Learned a new word reading this article about a rare brain condition. Aphantasia is strange ailment:
For such individuals, literature may produce facts but not visual representations. Arrakis isn't a planet of vast deserts but vast emptiness, Gandalf the Grey a colorless, featureless blob. Sunny beaches can't be visited in their imaginations but must remain on the office calendar until summer vacation. And while memories exist, they cannot be visually recalled except between scrapbook cellophane.

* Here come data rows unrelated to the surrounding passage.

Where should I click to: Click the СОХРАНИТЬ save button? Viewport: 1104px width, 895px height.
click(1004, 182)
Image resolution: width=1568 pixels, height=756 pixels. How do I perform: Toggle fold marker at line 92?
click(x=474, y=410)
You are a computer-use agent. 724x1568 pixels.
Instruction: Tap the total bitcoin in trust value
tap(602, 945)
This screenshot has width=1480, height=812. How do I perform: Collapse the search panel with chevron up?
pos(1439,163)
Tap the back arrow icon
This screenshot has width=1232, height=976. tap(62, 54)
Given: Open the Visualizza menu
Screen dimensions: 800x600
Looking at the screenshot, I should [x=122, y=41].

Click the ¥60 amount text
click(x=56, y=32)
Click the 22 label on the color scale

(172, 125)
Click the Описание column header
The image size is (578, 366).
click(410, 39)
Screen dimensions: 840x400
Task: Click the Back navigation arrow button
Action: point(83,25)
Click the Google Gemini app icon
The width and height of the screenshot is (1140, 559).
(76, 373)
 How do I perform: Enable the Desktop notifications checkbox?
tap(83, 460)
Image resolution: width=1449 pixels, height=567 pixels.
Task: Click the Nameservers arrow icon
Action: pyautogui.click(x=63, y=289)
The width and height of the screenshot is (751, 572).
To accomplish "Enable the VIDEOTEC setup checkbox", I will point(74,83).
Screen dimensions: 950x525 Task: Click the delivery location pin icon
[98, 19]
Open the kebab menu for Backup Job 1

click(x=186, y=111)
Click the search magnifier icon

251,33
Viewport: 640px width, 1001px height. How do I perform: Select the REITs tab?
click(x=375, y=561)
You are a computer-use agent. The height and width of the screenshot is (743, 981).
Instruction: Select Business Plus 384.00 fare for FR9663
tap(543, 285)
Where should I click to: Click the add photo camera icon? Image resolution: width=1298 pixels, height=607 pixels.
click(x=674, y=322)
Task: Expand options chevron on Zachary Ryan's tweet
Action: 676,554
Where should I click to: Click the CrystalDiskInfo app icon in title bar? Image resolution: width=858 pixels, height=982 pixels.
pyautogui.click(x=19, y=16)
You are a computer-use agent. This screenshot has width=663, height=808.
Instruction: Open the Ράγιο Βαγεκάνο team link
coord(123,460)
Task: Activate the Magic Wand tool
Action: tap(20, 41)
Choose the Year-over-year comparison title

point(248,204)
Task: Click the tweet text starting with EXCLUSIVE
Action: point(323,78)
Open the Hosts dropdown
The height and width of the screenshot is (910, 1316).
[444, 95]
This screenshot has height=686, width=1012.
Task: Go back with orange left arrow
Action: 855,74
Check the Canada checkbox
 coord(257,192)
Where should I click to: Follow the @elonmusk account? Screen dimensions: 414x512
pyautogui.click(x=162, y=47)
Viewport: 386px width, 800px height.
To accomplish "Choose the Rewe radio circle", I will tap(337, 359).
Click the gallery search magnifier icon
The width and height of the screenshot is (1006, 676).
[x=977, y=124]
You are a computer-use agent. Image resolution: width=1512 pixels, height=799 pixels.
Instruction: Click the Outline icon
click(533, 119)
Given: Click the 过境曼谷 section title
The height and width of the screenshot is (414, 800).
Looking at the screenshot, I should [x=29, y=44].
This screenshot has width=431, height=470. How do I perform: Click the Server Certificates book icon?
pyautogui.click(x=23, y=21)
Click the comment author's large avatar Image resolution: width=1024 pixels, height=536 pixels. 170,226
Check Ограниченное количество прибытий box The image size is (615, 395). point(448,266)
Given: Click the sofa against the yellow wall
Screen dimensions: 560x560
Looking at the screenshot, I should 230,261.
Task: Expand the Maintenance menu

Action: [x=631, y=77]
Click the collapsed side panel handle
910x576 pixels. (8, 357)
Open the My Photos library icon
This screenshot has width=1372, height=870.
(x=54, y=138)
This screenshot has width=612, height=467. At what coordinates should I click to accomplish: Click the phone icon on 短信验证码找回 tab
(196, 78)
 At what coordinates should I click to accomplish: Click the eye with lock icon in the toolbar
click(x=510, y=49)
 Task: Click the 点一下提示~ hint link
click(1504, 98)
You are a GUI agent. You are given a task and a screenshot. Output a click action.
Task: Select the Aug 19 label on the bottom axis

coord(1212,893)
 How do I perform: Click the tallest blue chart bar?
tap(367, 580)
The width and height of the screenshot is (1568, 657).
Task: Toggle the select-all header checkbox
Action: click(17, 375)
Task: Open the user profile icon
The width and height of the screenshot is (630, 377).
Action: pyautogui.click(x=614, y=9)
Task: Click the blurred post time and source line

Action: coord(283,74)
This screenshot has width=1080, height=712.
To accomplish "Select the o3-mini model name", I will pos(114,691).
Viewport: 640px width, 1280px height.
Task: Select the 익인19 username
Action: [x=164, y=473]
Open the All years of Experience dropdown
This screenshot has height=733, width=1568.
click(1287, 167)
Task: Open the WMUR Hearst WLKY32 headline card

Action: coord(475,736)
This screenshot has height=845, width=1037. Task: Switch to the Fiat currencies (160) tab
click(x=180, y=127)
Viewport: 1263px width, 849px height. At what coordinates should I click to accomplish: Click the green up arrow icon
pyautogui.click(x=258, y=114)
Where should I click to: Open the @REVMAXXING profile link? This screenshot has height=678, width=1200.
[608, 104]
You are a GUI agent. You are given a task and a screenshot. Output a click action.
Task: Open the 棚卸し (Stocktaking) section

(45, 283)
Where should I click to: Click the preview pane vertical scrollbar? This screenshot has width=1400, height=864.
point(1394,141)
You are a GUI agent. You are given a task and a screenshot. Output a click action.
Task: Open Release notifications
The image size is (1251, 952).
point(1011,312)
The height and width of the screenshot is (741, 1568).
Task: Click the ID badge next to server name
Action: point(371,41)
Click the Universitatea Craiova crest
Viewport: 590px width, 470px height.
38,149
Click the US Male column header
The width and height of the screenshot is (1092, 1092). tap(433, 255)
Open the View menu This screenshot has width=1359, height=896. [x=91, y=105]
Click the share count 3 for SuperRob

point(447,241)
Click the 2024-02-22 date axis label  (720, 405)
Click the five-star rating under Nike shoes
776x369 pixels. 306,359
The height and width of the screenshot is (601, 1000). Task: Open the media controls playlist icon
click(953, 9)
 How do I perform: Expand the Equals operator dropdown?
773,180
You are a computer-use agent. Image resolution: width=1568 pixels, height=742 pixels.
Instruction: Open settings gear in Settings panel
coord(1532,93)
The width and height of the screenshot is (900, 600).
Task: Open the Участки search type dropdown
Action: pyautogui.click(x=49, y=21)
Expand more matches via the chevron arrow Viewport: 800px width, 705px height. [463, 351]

It made me wonder if there could be degrees of difficultly in producing visual representations for people and even for the same person over a period of time. As a child and young person, it was incredibly easy for me to escape into world of the book I was reading, be able to see myself as a character in the story as it unfolded. It used to be a full immersive experience. Today, it is orders of magnitude harder for me and I envy my peers who still have access to this wonderful escape.
I took the quiz on the topic and it turns out that I am somewhere on the scale where I do have ability to create mental images.
Imaginative experiences vary greatly from person to person — there exists a wide spectrum from no mental imagery to hyper-vivid imagination. Both extremes have their pros and cons. Mental imagery can be a useful cognitive tool and an intrusive one, as you can probably imagine. What new research and ground-breaking discoveries into extreme imagination reveals is, — We all imagine differently and these invisible differences impact how we think, create, and dream.